Task description: Copy out all the records with "compass icon" renamed to "map icon" and every other word left as it is. Leave the pictures out of your copy.

(Pointing data for screenshots)
********************

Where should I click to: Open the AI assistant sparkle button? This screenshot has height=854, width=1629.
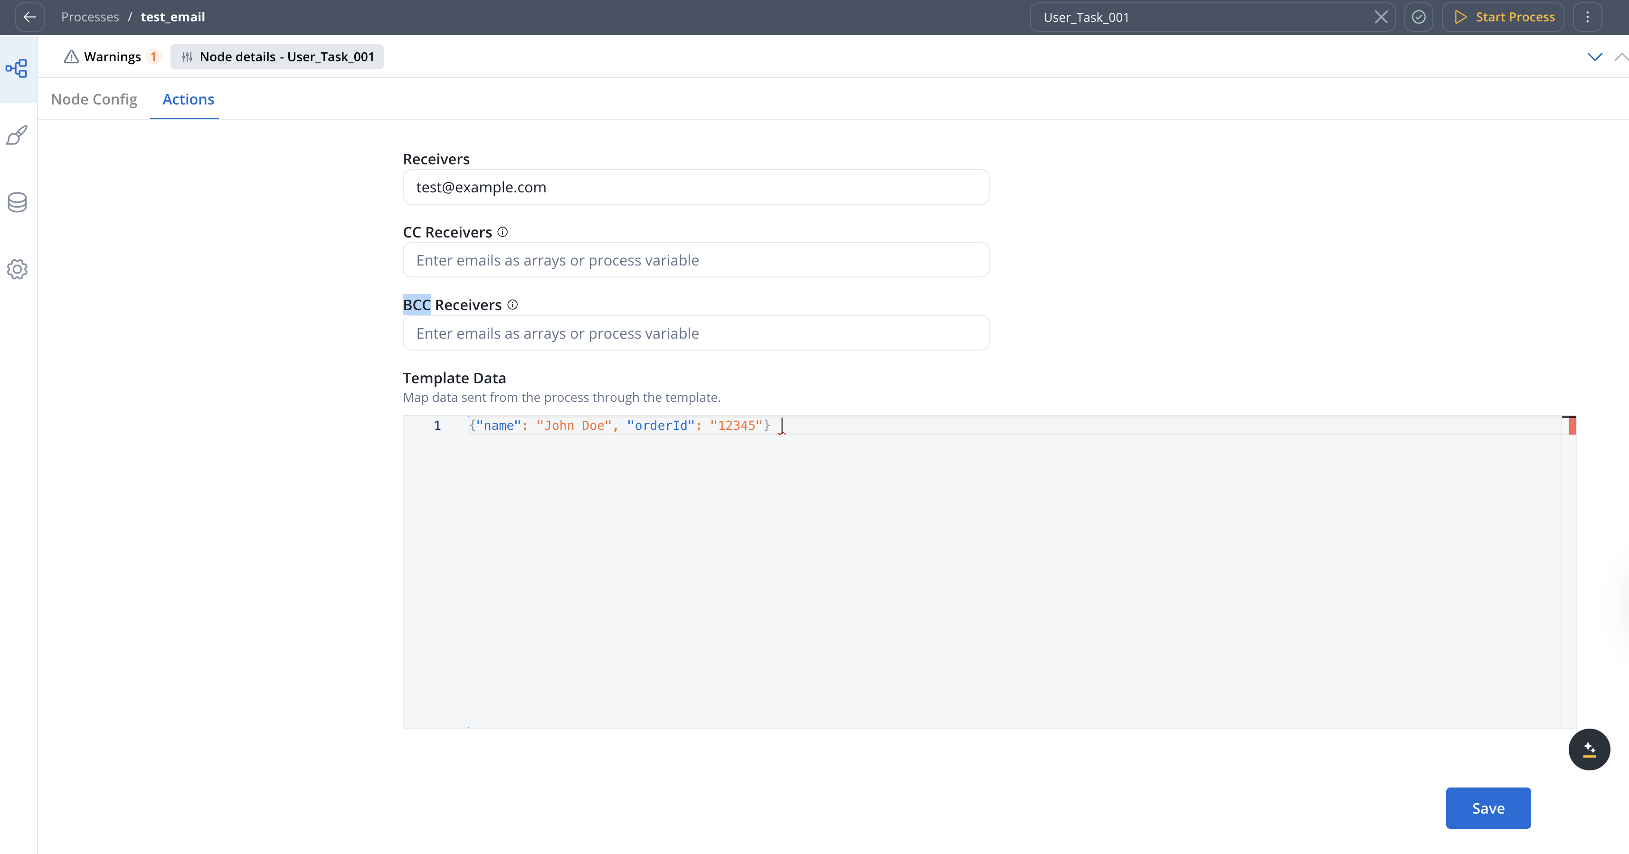(1589, 750)
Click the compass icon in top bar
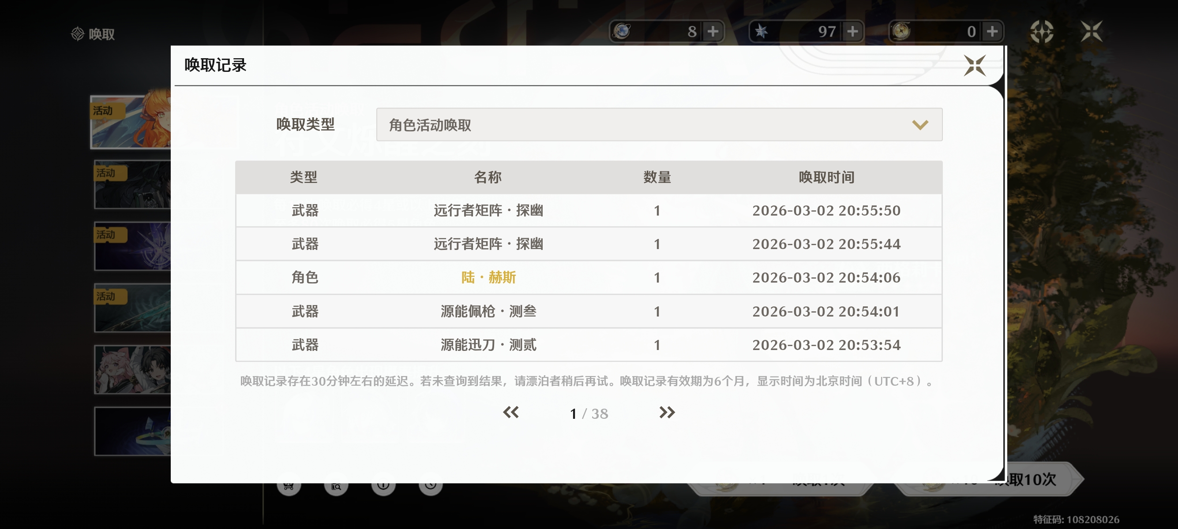This screenshot has height=529, width=1178. [1042, 32]
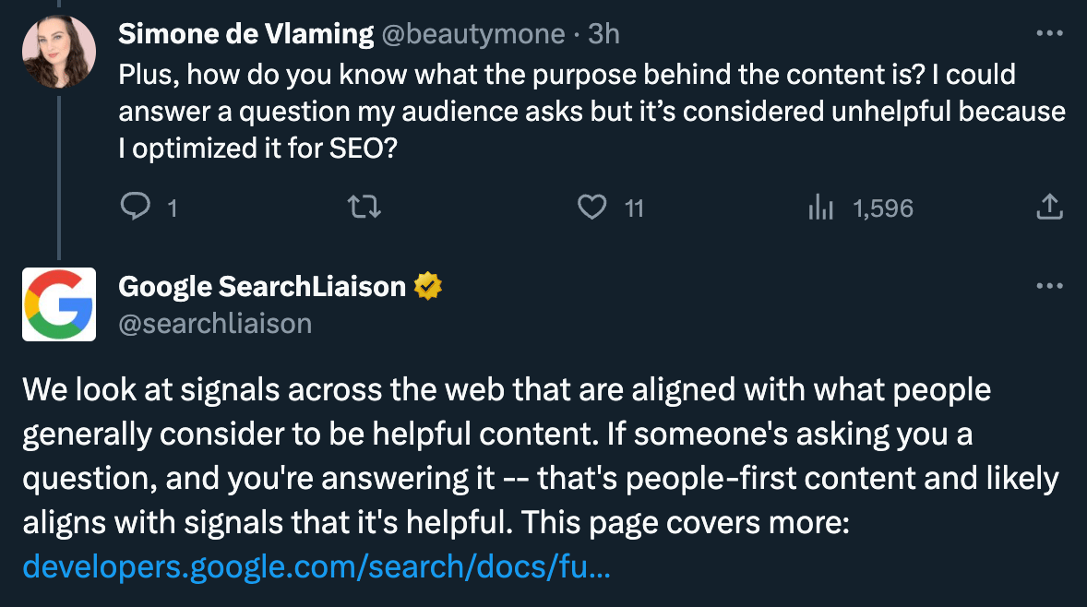Retweet Simone's tweet about SEO

[366, 208]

********************

Full response:
Where should I click to: Open the AI assistant sparkle button? This screenshot has height=854, width=1629.
(1589, 750)
Click the map icon in top bar
This screenshot has height=529, width=1178. [1042, 32]
Retweet Simone's tweet about SEO

[366, 208]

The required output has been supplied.